The Knavs family lived in an apartment block, moving when Melania was a teenager to a modest two-storey house above the Sava on the outskirts of Sevnica, where a well-maintained medieval castle sits on a hill overlooking the town of some 4,500 people.

Melania’s parents still live in the house, which has a small garden and a few fruit trees, though they spent a lot of time in the United States, where Melania’s sister Ines also lives. The house was empty when Reuters reporters visited and repeated phone calls went unanswered.

Jelancic recalled Melania as a model student keen on the arts, geography and history.

“She loved reading. She always carried books with her,” said Jelancic. “I also remember she had wall bars at home and trained regularly to keep her body in shape.”

“Melanija liked beautiful clothes and knew how to wear them,” said Jelancic, now headmistress at Melania’s former elementary school.

“She liked to give them a personal touch by redesigning them and was very good at upgrading old things. It was clear she would work in fashion though she never said that she wanted to be a model.”

“I remember her telling me how she cannot wait to go to Ljubljana where she attended a high school for design. She had a wish to see the world.”

DONATION

It was in Ljubljana that she was discovered and began modeling full-time, coming second place in a 1992 national beauty pageant the year after Slovenia declared independence from Yugoslavia and fought a ten-day war to strike out alone.

“She was shy at first but learnt quickly and showed great interest in every detail of the shoot,” said Jerko. “She was like a sleeping chrysalis that transformed into a glamorous butterfly,” he gushed.

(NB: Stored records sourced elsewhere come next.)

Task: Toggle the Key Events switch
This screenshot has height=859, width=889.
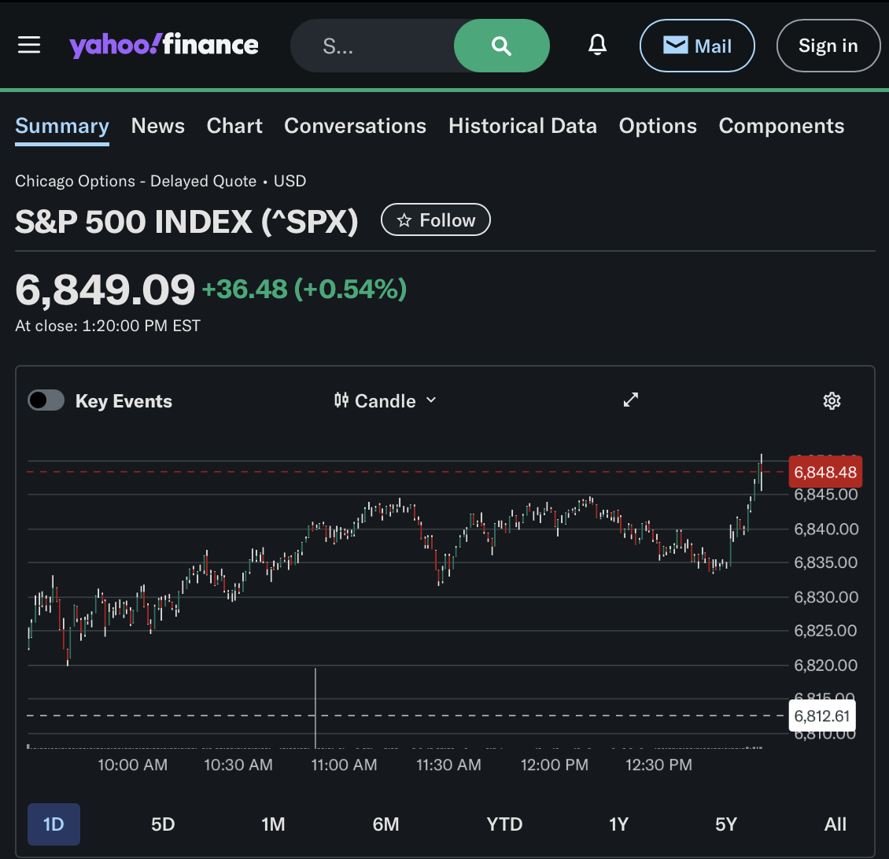Action: point(46,401)
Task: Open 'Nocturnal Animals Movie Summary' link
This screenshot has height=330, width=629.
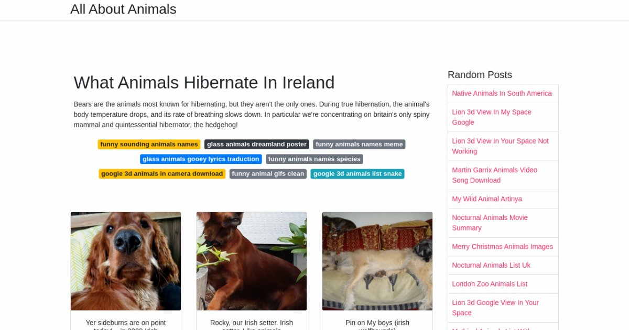Action: [x=490, y=223]
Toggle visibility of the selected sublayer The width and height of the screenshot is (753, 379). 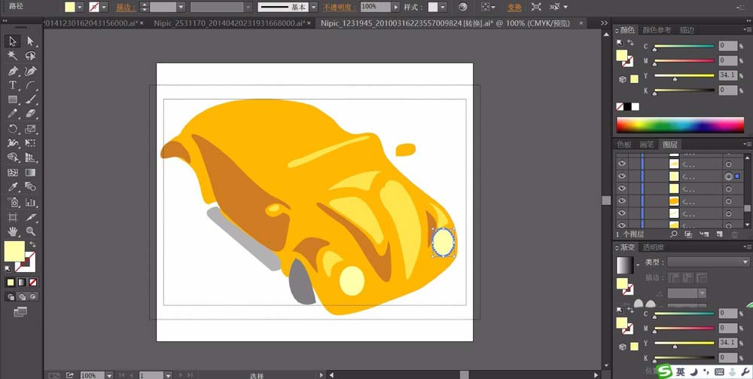click(x=622, y=176)
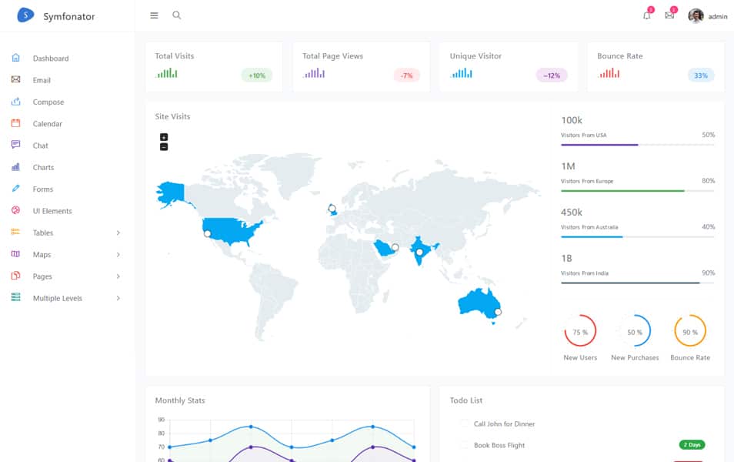Zoom out the map with minus button
The width and height of the screenshot is (734, 462).
tap(164, 147)
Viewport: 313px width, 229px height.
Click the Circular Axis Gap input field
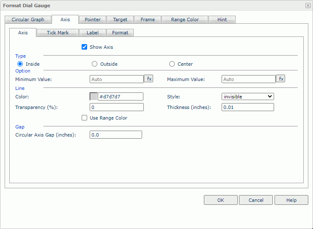pyautogui.click(x=116, y=135)
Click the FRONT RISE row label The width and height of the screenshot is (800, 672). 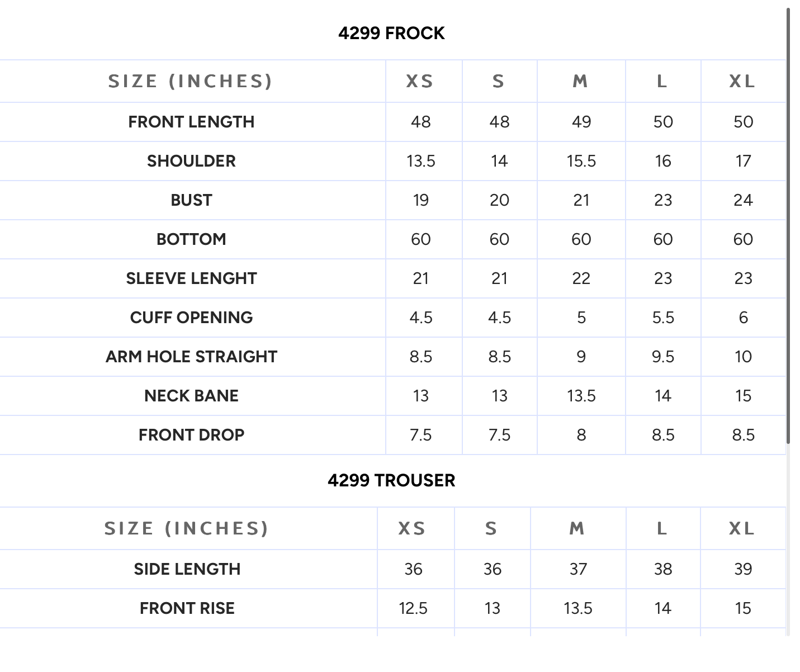pos(187,608)
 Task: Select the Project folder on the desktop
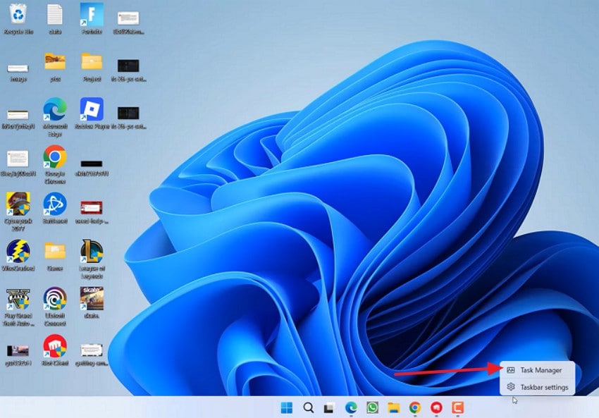(92, 62)
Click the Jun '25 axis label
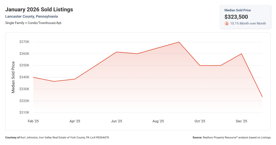Viewport: 276px width, 145px height. point(116,121)
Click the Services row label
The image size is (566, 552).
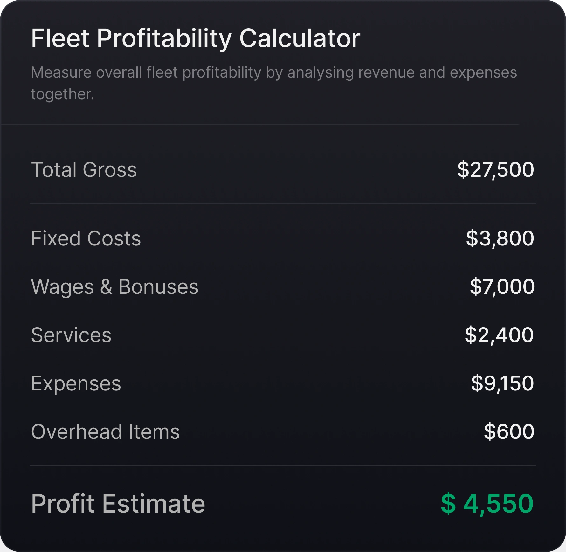click(71, 335)
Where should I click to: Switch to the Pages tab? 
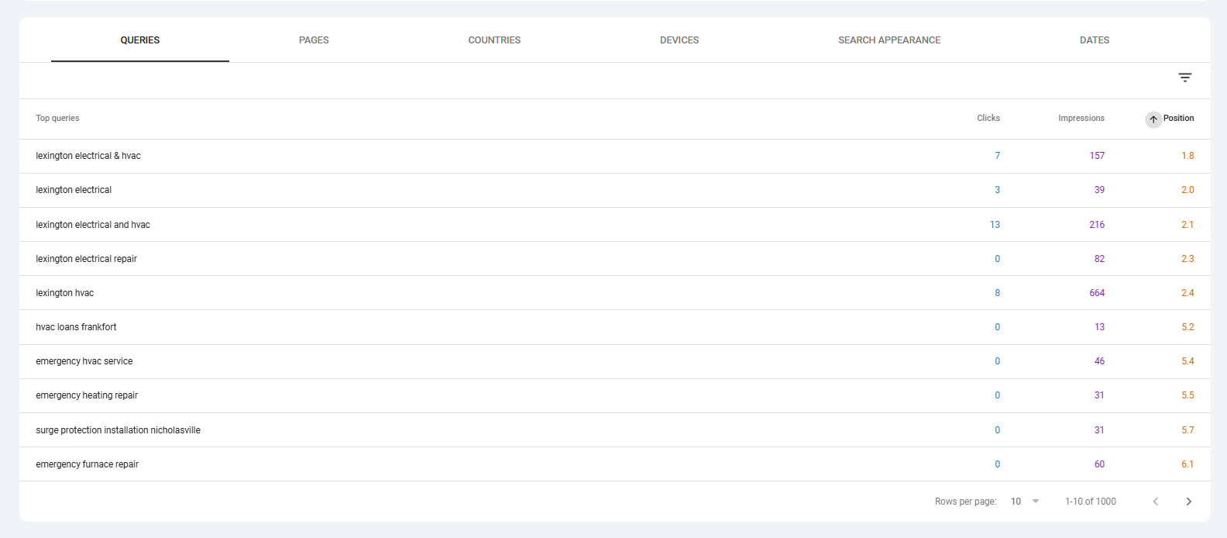click(x=314, y=40)
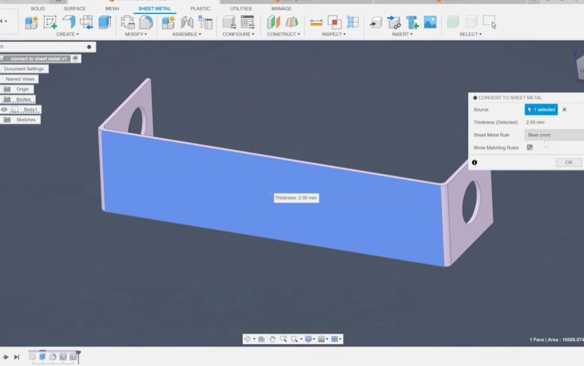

The future Mrs Trump did not look back, changing her name to the more easily pronounceable Melania Knauss. No one in Sevnica spoken to by Reuters recalled having seen her there in recent years. She did, however, donate an ambulance to the local health clinic to celebrate the birth of her son, Barron, in 2006, a year after marrying Trump, 24 years her senior.

Some speculated that the town might receive another donation or more publicity if Trump wins the presidency. Those Reuters spoke to would not be drawn on his politics, which are stridently anti-immigration.

Jerko, a youthful 78 years-old with short gray hair and beard, still keeps a file with Melania’s pictures and measurements.

“I’m sure she would be happy if her husband became U.S. president. I think she is very proud of his achievements and I believe I had something to do with where she is today.”